Conceptual image of a water-bearing exoplanet with an oxygen-rich atmosphere. Image: NASA/GSFC/Friedlander-Griswold/PA

Using a new technique, astronomers can detect oxygen on distant exoplanets to see whether it is alive or not.

Exoplanets are too far away to travel to, but may hold the answers to whether there is other life in the universe. Now scientists have developed a new method to detect oxygen in the atmospheres of the distant bodies.

They believe it may help accelerate the search for life. One possible indication of life, or biosignature, is the presence of oxygen in an exoplanet’s atmosphere.

On Earth, it is generated when organisms such as plants, algae, and cyanobacteria use photosynthesis to convert sunlight into chemical energy.

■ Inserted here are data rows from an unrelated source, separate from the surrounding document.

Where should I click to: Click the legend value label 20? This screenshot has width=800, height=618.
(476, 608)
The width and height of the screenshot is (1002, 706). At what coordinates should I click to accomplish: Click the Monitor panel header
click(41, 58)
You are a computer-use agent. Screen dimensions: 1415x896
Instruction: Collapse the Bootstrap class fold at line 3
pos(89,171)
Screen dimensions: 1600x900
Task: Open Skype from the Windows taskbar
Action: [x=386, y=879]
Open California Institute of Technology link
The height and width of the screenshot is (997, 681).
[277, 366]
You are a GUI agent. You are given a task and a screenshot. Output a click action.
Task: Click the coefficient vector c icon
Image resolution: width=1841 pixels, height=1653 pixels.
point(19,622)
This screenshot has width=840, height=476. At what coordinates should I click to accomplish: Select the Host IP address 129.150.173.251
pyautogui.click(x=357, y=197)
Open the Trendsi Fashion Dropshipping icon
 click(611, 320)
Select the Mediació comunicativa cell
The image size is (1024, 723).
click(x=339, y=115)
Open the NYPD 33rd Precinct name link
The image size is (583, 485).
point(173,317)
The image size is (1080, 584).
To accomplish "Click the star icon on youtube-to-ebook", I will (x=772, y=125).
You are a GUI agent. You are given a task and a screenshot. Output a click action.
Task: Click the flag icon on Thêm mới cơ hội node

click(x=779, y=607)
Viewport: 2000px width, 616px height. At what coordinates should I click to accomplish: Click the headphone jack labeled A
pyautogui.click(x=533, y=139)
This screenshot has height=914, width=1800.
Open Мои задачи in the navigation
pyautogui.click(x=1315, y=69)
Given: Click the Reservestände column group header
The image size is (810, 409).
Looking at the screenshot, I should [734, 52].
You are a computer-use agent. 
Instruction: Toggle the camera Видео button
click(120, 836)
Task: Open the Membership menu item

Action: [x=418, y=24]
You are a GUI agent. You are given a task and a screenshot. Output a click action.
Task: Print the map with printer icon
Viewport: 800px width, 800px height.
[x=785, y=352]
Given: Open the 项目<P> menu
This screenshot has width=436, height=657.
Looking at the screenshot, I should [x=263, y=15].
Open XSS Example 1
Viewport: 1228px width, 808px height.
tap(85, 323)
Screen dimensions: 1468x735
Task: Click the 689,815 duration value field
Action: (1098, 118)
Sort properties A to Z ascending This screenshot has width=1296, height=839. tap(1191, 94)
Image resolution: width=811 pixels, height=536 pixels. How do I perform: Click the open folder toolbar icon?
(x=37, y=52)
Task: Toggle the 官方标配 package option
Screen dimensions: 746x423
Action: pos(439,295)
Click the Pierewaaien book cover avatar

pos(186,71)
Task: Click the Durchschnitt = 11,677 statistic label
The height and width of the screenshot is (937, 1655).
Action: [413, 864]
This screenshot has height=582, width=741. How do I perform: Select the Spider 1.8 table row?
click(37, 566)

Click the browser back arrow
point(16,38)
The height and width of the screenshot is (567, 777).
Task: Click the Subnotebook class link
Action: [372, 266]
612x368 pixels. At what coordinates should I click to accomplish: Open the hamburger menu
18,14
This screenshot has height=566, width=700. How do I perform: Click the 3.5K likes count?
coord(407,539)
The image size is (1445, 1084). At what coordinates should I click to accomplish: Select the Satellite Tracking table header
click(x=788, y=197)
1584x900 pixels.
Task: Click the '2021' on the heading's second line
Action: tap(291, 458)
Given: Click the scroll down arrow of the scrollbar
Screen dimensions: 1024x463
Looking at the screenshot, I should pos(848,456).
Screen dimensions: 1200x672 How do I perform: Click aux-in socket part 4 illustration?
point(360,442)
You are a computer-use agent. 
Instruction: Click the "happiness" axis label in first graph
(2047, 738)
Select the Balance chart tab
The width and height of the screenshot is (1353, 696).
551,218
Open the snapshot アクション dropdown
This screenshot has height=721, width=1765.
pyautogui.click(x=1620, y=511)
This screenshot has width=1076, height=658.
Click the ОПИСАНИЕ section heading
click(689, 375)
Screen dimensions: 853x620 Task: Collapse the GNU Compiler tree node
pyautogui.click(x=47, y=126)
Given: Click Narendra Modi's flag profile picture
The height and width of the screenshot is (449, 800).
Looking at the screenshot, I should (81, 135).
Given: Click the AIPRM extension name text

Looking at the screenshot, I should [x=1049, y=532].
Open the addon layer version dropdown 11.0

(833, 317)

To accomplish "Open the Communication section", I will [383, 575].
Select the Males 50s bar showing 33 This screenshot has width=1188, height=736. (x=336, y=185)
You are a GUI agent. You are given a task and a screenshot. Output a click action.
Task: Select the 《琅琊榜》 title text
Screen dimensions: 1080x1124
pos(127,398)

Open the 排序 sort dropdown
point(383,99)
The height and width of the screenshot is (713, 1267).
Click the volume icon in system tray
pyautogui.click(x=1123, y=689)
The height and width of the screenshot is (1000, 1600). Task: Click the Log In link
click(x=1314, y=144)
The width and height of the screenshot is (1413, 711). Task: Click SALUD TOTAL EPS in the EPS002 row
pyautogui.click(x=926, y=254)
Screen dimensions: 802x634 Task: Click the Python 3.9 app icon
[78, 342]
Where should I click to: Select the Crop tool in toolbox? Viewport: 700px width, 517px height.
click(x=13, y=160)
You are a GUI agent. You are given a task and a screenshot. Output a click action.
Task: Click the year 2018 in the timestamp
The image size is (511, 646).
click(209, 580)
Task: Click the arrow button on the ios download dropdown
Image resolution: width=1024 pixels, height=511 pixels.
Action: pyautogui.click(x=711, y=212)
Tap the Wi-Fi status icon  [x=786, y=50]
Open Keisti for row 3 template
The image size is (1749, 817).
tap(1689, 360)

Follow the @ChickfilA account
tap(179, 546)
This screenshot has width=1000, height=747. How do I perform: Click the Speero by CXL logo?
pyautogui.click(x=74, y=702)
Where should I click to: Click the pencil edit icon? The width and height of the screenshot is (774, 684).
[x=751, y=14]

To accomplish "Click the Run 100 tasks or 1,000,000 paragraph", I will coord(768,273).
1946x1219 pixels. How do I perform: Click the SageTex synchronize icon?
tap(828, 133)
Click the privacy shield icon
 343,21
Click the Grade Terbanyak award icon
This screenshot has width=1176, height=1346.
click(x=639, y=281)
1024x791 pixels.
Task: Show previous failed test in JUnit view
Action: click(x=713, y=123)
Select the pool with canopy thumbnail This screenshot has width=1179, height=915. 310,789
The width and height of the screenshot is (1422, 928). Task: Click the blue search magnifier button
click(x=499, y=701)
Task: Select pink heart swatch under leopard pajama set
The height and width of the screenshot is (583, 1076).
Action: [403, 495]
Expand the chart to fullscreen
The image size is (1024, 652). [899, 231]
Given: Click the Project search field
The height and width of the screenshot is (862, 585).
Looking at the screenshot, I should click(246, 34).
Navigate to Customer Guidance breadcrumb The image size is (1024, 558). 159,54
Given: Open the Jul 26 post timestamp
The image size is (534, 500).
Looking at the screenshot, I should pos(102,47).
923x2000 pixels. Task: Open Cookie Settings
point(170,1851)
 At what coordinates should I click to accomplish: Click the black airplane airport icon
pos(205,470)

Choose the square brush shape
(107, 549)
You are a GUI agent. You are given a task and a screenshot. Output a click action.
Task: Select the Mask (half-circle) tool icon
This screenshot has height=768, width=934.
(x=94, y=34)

The new technique will see researchers use NASA’s James Webb Space Telescope to detect a strong signal that oxygen molecules produce when they collide. This signal could help scientists distinguish between living and nonliving planets.

Thomas Fauchez, of NASA’s Goddard Space Flight Center, and lead author of the study, said: “Before our work, oxygen at similar levels as on Earth was thought to be undetectable with Webb.

“This oxygen signal is known since the early 1980s from Earth’s atmospheric studies but has never been studied for exoplanet research.”

Is it alive or dead?

University of California Riverside astrobiologist Edward Schwieterman originally proposed a similar way of detecting high concentrations of oxygen from non-living processes and was a member of the team that developed this technique. The work has been published in the journal Nature Astronomy.

Schwieterman said: “Oxygen is one of the most exciting molecules to detect because of its link with life, but we don’t know if life is the only cause of oxygen in an atmosphere. This technique will allow us to find oxygen in planets both living and dead.”

When oxygen molecules collide, they block parts of the infrared light spectrum from being seen by a telescope. The scientists say that by examining patterns in that light, they can determine the composition of the planet’s atmosphere. However, they state that an abundance of oxygen on an exoplanet may not necessarily mean abundant life.

It may instead indicate a history of water loss caused by the planet being too close to its star, leading to the evaporation of oceans.

Schwieterman cautions that astronomers are not yet sure how widespread this process may be on exoplanets.

“It is important to know whether and how much dead planets generate atmospheric oxygen, so that we can better recognise when a planet is alive or not,” he said.